# Directions:
Search the listing for the word "agent" and return each line that contains it.
——————————
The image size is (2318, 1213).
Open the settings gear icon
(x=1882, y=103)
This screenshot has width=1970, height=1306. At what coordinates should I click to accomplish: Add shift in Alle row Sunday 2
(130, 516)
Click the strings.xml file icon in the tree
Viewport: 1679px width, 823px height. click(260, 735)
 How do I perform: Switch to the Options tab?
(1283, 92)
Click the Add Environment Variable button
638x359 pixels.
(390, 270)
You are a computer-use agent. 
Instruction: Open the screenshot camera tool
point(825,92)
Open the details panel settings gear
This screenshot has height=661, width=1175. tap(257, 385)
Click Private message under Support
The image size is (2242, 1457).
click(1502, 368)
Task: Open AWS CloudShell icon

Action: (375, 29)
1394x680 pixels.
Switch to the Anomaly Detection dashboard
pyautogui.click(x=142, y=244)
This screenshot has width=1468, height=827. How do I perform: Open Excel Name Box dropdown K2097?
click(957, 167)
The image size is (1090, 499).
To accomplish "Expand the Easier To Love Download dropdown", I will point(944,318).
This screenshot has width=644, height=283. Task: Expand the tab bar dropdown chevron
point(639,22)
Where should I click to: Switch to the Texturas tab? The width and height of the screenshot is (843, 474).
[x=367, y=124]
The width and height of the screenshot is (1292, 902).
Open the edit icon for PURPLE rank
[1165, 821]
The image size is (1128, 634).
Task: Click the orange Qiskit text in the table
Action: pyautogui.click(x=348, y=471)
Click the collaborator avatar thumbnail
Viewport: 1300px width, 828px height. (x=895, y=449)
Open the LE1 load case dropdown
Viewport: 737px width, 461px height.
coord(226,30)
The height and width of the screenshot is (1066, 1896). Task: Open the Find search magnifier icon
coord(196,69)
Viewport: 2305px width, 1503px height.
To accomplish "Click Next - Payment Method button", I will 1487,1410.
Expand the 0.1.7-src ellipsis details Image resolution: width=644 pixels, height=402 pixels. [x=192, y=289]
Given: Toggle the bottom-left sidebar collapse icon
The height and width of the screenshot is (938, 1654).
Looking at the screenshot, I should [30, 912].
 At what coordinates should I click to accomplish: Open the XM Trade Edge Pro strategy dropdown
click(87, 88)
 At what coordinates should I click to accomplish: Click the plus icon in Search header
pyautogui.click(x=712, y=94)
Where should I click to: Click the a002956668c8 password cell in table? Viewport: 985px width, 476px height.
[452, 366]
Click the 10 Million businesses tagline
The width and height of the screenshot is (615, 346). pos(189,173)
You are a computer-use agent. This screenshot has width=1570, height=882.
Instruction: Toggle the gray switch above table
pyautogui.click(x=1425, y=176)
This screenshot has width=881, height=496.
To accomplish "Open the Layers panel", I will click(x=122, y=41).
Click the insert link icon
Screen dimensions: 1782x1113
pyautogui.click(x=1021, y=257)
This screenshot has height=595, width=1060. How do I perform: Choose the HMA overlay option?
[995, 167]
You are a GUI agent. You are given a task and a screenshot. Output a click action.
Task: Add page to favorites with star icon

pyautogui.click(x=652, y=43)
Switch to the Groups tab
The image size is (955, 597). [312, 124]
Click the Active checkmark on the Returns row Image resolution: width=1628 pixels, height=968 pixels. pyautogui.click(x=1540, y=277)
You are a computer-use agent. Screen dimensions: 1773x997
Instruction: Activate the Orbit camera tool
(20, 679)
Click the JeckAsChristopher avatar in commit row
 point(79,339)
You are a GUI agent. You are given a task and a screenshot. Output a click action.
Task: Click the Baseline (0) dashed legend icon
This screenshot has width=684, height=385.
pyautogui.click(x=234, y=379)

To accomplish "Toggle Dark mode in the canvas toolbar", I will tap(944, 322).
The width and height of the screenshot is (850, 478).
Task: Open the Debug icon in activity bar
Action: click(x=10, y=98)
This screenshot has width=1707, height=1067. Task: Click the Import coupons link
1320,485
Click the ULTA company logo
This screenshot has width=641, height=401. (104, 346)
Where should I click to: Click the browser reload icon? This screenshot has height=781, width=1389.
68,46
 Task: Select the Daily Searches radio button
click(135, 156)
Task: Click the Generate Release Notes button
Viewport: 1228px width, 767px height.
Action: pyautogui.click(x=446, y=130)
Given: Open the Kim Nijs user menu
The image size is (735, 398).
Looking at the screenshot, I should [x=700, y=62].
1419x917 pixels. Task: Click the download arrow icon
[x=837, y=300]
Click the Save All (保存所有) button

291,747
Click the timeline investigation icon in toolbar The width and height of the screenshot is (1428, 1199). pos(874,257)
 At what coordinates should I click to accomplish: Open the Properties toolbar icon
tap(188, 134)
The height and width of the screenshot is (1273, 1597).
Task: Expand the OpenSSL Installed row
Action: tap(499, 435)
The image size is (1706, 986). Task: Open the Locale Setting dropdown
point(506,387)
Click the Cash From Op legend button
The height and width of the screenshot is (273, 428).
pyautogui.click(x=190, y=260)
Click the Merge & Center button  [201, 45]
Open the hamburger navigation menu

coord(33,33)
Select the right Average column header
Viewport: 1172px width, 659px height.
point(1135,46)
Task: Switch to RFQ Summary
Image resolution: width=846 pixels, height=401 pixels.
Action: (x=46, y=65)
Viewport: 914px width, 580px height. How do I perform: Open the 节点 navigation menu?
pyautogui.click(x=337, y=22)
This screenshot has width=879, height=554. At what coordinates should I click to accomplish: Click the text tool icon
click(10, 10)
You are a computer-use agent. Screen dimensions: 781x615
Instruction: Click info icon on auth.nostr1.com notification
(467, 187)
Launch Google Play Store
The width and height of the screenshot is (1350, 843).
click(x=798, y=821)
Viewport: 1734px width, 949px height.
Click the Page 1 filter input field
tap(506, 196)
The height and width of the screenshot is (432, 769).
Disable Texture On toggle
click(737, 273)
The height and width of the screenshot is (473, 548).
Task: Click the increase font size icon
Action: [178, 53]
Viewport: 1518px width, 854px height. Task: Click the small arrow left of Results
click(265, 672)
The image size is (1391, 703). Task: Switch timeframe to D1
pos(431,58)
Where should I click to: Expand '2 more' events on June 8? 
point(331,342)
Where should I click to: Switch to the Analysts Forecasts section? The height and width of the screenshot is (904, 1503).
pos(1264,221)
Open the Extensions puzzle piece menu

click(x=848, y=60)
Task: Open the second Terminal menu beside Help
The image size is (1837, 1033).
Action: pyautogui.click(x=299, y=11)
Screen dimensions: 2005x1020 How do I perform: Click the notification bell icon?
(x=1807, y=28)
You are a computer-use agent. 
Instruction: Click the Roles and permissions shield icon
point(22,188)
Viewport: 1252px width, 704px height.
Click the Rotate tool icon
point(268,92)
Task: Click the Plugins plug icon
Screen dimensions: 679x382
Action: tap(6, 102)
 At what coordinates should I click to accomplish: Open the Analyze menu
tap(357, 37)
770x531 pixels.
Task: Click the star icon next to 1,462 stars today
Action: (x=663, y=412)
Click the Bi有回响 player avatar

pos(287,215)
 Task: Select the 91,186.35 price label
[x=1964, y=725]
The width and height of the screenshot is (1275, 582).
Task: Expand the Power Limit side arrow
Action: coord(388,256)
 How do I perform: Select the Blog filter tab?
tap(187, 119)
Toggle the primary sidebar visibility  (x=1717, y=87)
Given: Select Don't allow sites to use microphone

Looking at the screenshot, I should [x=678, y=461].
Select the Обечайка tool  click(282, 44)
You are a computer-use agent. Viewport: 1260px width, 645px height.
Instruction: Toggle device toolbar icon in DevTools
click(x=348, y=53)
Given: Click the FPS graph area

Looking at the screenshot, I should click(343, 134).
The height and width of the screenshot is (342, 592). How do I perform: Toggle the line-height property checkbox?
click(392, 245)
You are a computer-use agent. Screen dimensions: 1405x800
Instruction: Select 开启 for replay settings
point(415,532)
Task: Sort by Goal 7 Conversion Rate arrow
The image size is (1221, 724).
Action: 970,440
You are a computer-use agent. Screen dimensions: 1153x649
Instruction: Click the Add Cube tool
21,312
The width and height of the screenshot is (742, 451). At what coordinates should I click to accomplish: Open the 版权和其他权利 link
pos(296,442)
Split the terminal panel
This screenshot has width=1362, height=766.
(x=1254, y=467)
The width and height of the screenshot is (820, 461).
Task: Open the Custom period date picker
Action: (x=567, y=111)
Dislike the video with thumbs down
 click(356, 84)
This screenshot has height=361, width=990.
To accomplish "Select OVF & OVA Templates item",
——————————
# The completed task:
You are a computer-use agent. 
You are a computer-use agent. This screenshot has width=1570, height=882.
You are a GUI agent. You are given a task and a screenshot. Output a click action.
You are a computer-use agent. Screen dimensions: 1773x997
You are a GUI agent. You are given a task and a screenshot. Output a click action.
You are a computer-use agent. Screen dimensions: 781x615
You are a computer-use agent. 
You are a computer-use agent. Viewport: 1260px width, 645px height.
You are a computer-use agent. Screen dimensions: 1405x800
You are a computer-use agent. Screen dimensions: 1153x649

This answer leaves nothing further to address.